All the statistics, such as they are, for how many children were so distressed by gender issues decades ago that their parents or other concerned adults sought help for them indicate that the overall numbers were tiny and that at least twice as many boys as girls were referred. The research also shows that the vast majority of this tiny group ceased to be distressed about their gender once they were through puberty. The only treatment needed in most cases, therefore, was watchful waiting, therapy from an experienced counsellor and (often) family therapy, plus any treatment necessary for other mental health conditions.

Now, activists have batted all that aside by claiming, on no evidence, that there were huge numbers of other children with gender issues who never came to the notice of the authorities and who couldn't be open about their identity because of prejudice and stigma back then, but did feel able to transition in adult life. And my question is therefore:

There are indeed many openly trans-identified males these days, but where are the middle-aged and elderly transmen? Why are there so few of those? It can't be the stigma and prejudice these days.

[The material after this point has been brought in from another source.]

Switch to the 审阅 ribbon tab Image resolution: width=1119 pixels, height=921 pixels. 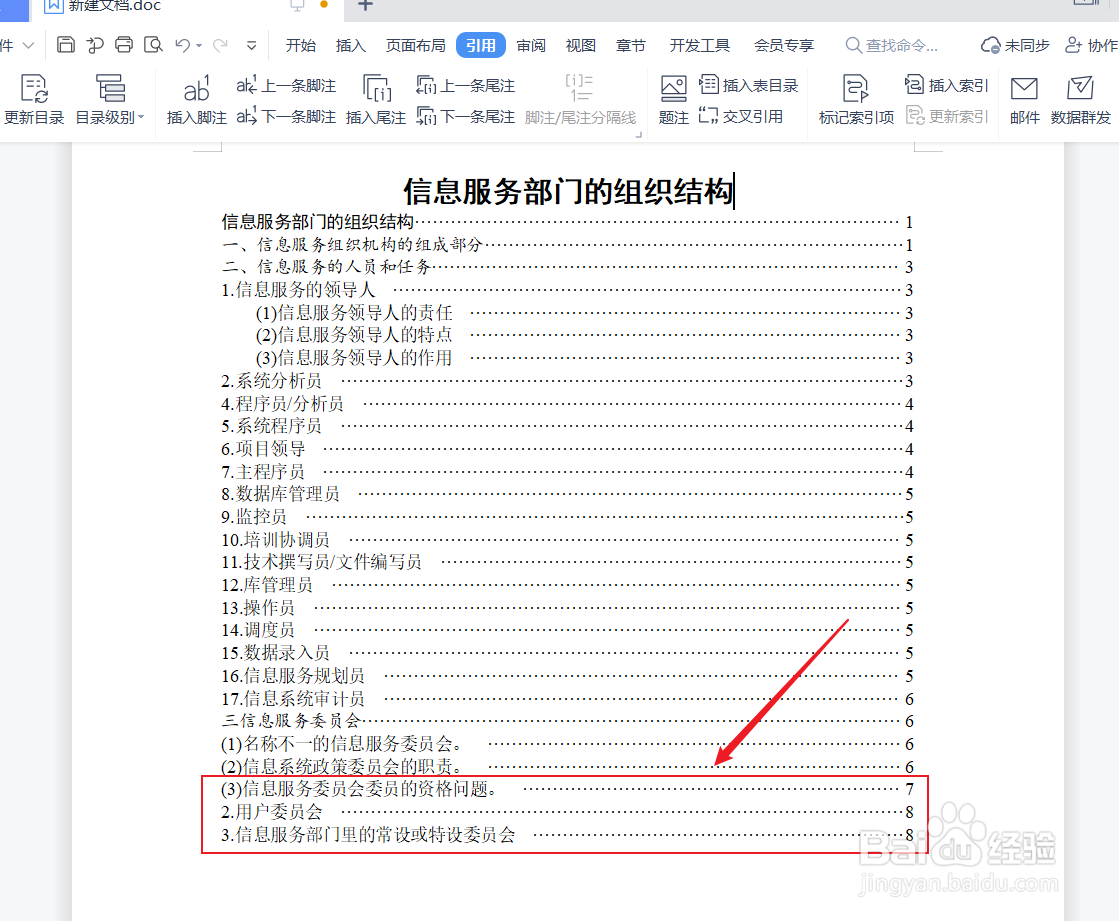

And (second part): Why is it that teenage girls and very young women now greatly outnumber boys and young men at the gender clinics? What's changed? What's different about their generation from all previous generations to make this such a huge issue for girls all of a sudden? If you refuse to accept that it's social contagion, even though girls and young women are extremely susceptible to that, as has been known for centuries, what's going on?

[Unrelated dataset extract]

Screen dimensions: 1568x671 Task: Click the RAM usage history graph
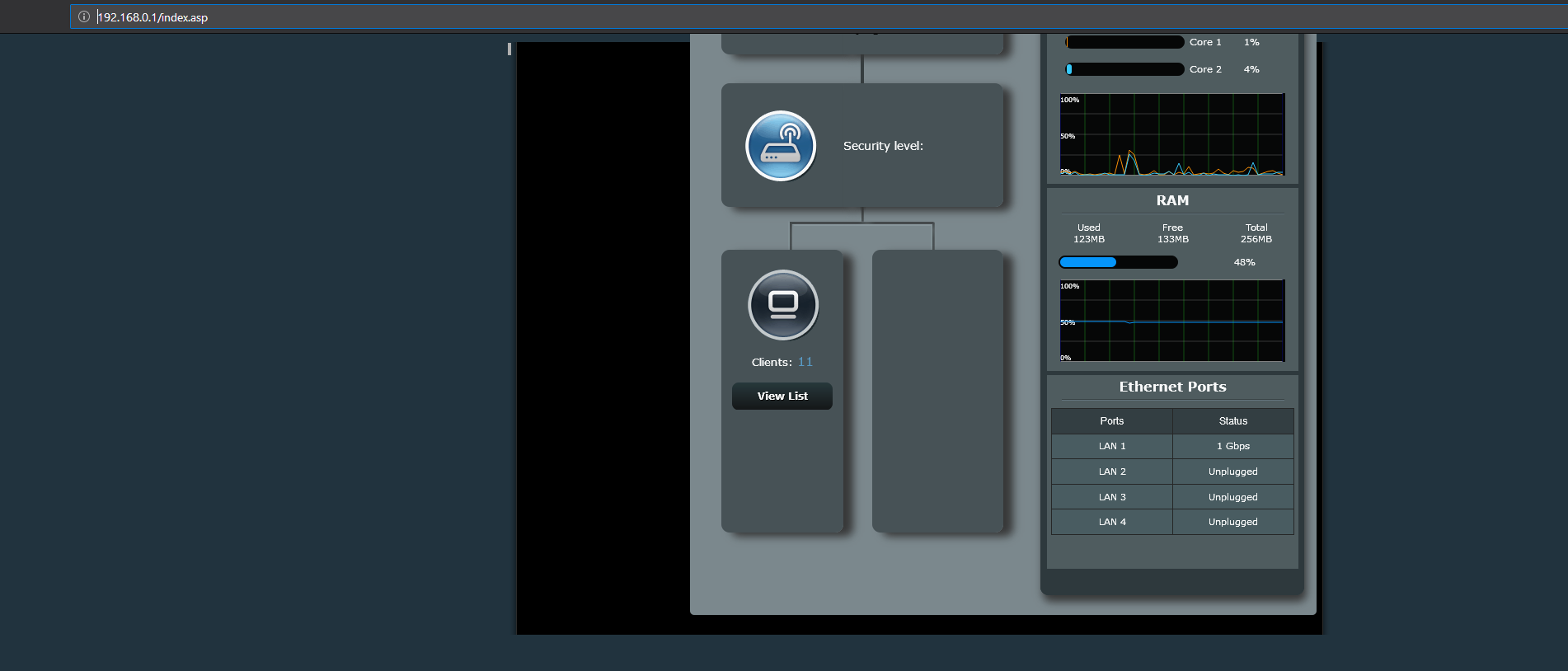point(1171,321)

Helleofabore · 18/03/2026 11:04

Datun · 18/03/2026 10:37

This poster invokes their mother frequently. In a brief search I've got up to 14 mentions.

Nothing wrong with a man being close to his mother, of course, except he then says that he has the same body type and shape as his mother and asserts that he himself is a wife and mother.

How often do we see mothers being used as an appeal to authority though for male people to do something that female people say shouldn’t be happening? It is a fairly common fall back tool that starts in childhood. ‘My mother says …’

However, we have seen what some mothers will say and do to keep their children happy. I don’t think it is a credible appeal to authority.

Datun · 18/03/2026 11:09

Helleofabore · 18/03/2026 11:04

How often do we see mothers being used as an appeal to authority though for male people to do something that female people say shouldn’t be happening? It is a fairly common fall back tool that starts in childhood. ‘My mother says …’

However, we have seen what some mothers will say and do to keep their children happy. I don’t think it is a credible appeal to authority.

Yes, is happens quite a lot. My mum says I pass, my mum says I should use women's toilets.

Well, my mum says you shouldn't.

🤷‍♀️

Helleofabore · 18/03/2026 11:50

Datun · 18/03/2026 11:09

Yes, is happens quite a lot. My mum says I pass, my mum says I should use women's toilets.

Well, my mum says you shouldn't.

🤷‍♀️

I know! Right!

I remember one young male poster telling us very unhappily that his mum told him that of course he should use the female toilets. It really didn’t play out like he thought it would. Considering many of us are someone’s mum and we say ‘no’, he couldn’t quite work that one out …

It was like his expected extended support human network crashed in a heap back to just one support human. His mother.

RufustheFactuaIReindeer · 18/03/2026 12:18

Slightyamusedandsilly · 18/03/2026 05:59

@onepostwonder I'm not going to wade into the discussion. But can I just say, you're doing a brilliant job here. Thank you for your level-headed explanations and discussion.

I never understand these posts

so you aren’t going to help or support onepost just do a ‘thinking of you’ type post

not something i would put out in the open 🤷🏻

TheKeatingFive · 18/03/2026 12:29

I find it absolutely shocking that a mother would ...

A) Trot out the 'trans son or dead daughter' line, even though it has been comprehensively debunked

B) Support their child to access drugs that cannot be legally prescribed because they have not been deemed safe

C) Take advice from a board like Reddit, which is full of activists, some of whom are clearly dangerous.

How did people become this brainwashed?